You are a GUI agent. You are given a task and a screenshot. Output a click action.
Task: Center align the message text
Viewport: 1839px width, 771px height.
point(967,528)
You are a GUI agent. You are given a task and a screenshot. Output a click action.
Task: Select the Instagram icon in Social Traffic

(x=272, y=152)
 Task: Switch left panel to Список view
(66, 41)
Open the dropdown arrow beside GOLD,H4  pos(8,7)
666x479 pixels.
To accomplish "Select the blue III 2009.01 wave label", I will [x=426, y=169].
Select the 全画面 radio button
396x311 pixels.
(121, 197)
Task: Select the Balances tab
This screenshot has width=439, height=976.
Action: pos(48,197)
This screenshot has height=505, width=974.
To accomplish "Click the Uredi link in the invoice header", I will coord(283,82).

---

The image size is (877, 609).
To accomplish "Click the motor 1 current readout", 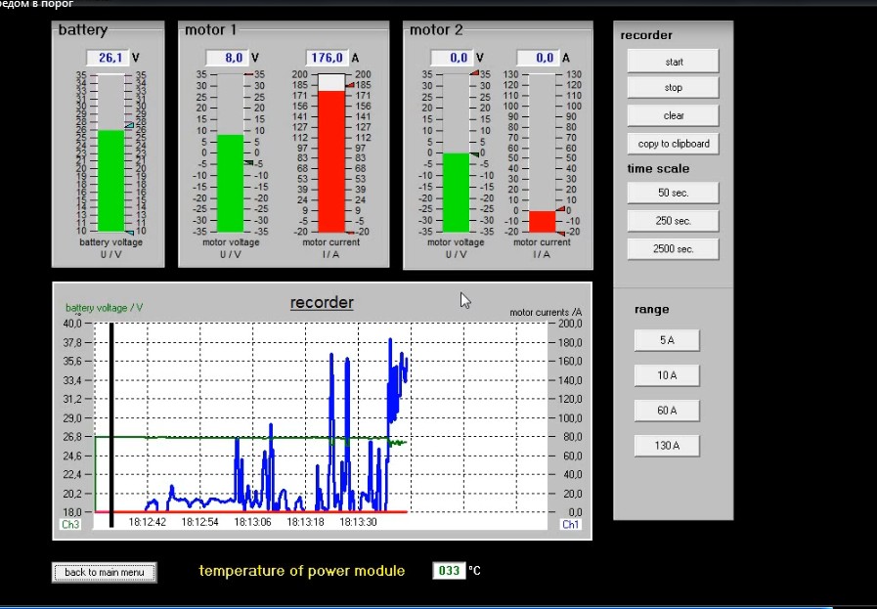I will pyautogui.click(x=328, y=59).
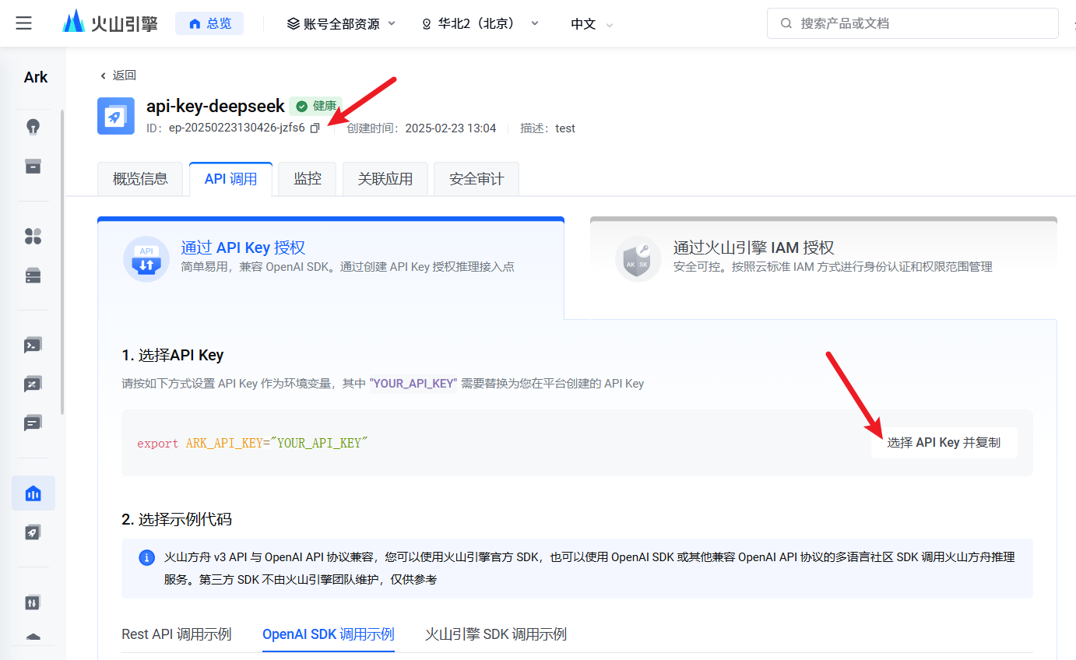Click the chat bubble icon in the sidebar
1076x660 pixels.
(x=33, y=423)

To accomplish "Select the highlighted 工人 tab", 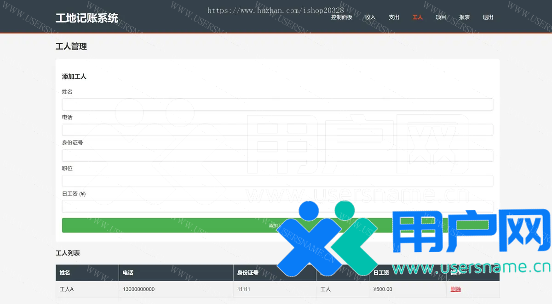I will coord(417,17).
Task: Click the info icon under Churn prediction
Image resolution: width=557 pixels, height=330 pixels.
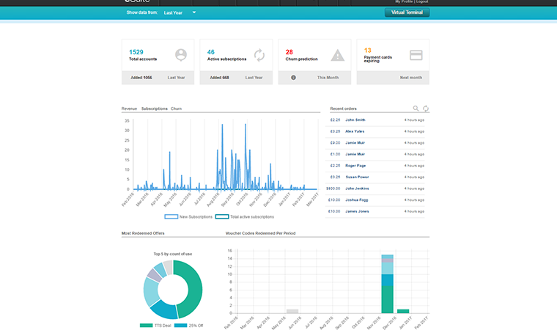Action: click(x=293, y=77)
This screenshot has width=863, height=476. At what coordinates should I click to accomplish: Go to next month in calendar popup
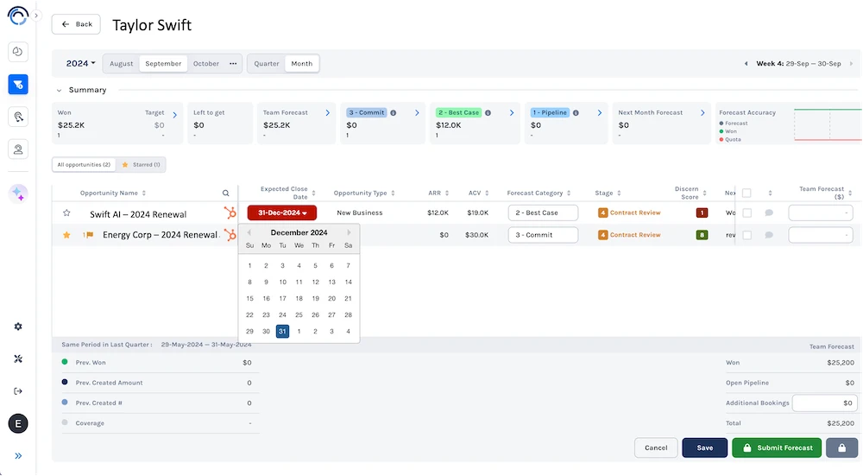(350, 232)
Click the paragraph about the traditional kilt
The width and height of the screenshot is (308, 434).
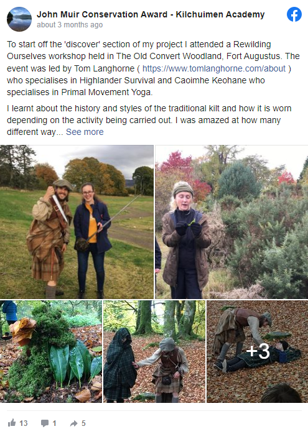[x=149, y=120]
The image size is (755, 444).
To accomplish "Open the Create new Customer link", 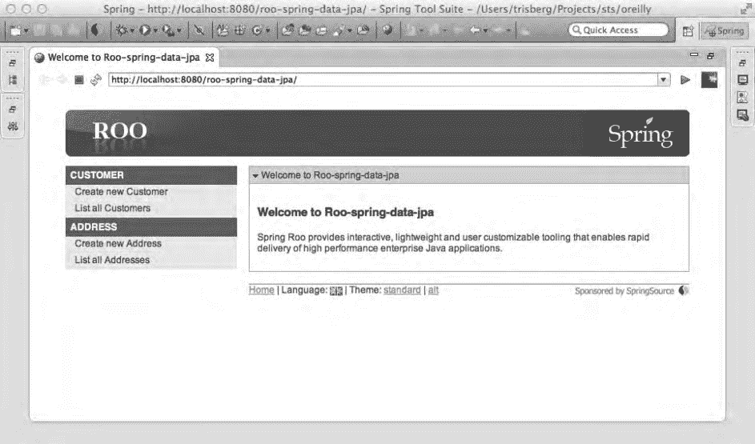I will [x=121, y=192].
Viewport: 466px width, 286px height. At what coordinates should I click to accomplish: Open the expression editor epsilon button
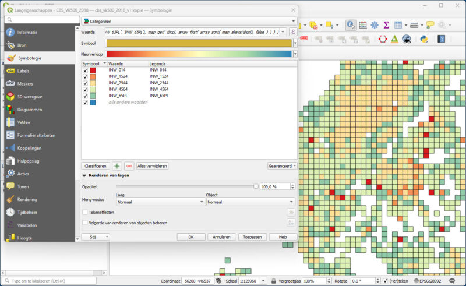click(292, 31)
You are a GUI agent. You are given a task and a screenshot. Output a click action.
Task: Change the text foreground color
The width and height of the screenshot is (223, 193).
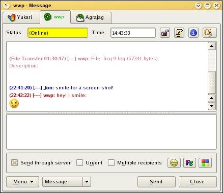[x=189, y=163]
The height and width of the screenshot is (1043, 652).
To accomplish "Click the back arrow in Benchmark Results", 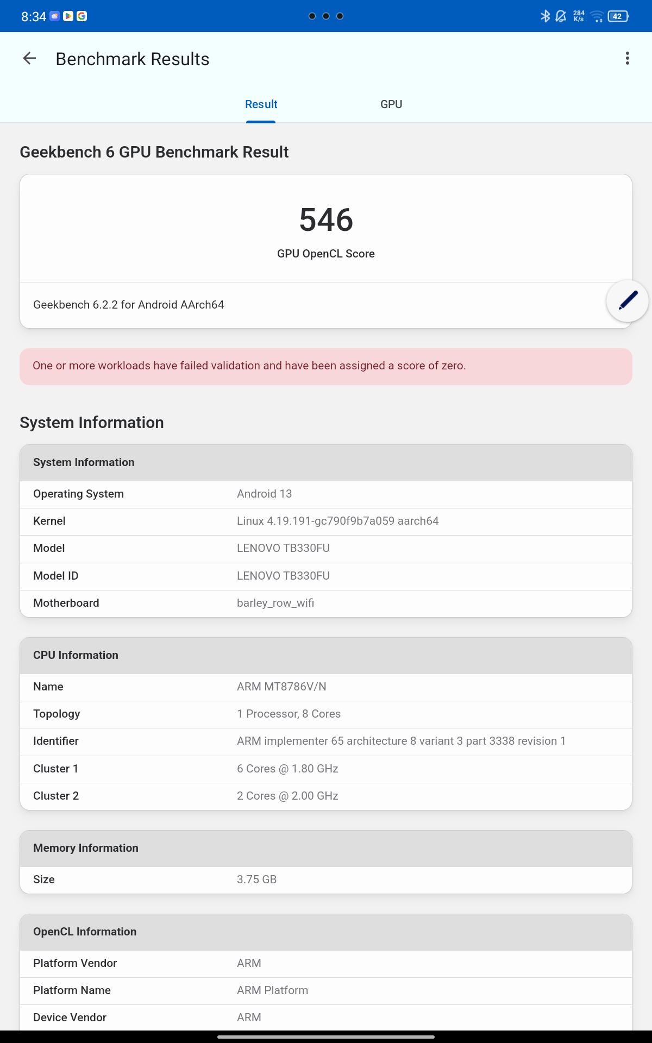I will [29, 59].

**WHAT THIS TASK INVOLVES:** A single figure is required: the number of lines above in which the word "text" occurs.

**ANSWER BOX:** 2